Goal of the exercise — Of the material below, the lines to be retyped are those from the line containing "Task: Open the Satistics menu item" through the line containing "748x588 pixels.", inclusive; reproduce them exactly.

Input material —
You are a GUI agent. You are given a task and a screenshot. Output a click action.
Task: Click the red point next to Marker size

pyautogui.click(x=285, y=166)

---

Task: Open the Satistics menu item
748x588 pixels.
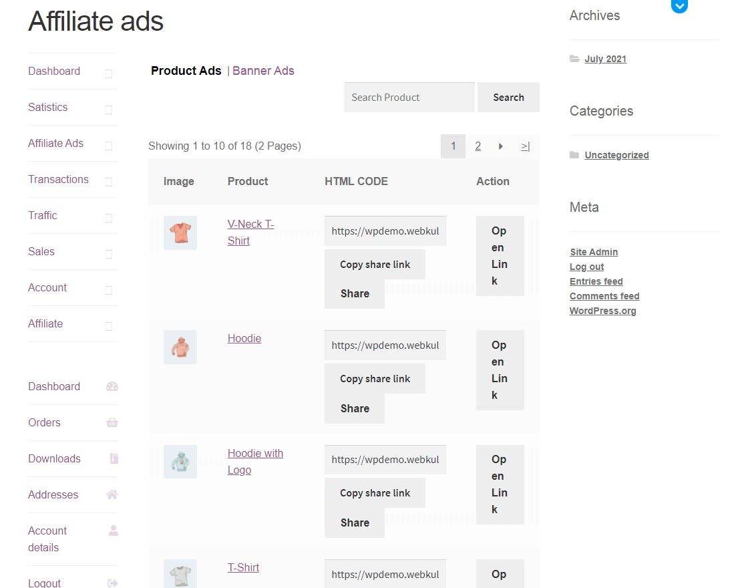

---

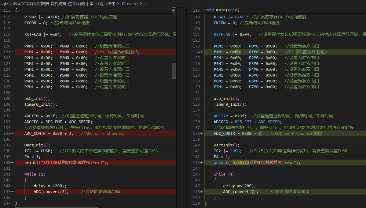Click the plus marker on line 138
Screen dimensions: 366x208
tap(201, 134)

Your solution —
Task: Open the Satistics menu item
748x588 pixels.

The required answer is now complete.